How to complete this task>
Give back exactly the first lines of the entries below, through the line with "Type in the 'Co dnes hledáte?' search field".

Information>
--- --- ---

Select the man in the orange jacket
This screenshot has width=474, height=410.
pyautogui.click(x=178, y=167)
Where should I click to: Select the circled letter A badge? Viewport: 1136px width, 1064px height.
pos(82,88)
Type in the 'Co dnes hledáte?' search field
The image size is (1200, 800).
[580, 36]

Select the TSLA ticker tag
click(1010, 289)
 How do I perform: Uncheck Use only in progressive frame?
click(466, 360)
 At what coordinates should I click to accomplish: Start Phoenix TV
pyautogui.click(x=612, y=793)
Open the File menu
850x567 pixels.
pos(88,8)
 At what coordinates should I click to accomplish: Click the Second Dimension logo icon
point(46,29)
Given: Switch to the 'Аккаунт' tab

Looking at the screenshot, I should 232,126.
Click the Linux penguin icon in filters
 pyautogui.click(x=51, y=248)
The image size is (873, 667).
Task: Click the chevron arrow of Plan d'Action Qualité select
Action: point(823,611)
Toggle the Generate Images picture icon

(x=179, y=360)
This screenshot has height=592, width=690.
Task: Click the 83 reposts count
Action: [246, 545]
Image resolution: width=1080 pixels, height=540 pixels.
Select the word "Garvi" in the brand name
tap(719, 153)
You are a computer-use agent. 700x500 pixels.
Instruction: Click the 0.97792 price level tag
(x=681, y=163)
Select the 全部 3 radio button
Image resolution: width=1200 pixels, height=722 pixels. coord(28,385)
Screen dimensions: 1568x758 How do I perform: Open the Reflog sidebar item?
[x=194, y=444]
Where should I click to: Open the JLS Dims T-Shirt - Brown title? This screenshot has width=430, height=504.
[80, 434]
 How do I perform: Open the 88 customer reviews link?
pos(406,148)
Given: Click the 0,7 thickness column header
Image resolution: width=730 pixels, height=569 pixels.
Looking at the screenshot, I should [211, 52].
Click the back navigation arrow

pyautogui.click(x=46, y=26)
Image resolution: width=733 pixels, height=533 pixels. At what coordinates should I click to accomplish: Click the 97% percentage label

--- --- ---

Response box>
Select the man in the orange jacket
This screenshot has width=474, height=410.
pyautogui.click(x=178, y=167)
Where should I click to: Select the circled letter A badge? Viewport: 1136px width, 1064px height.
pos(82,88)
Type in the 'Co dnes hledáte?' search field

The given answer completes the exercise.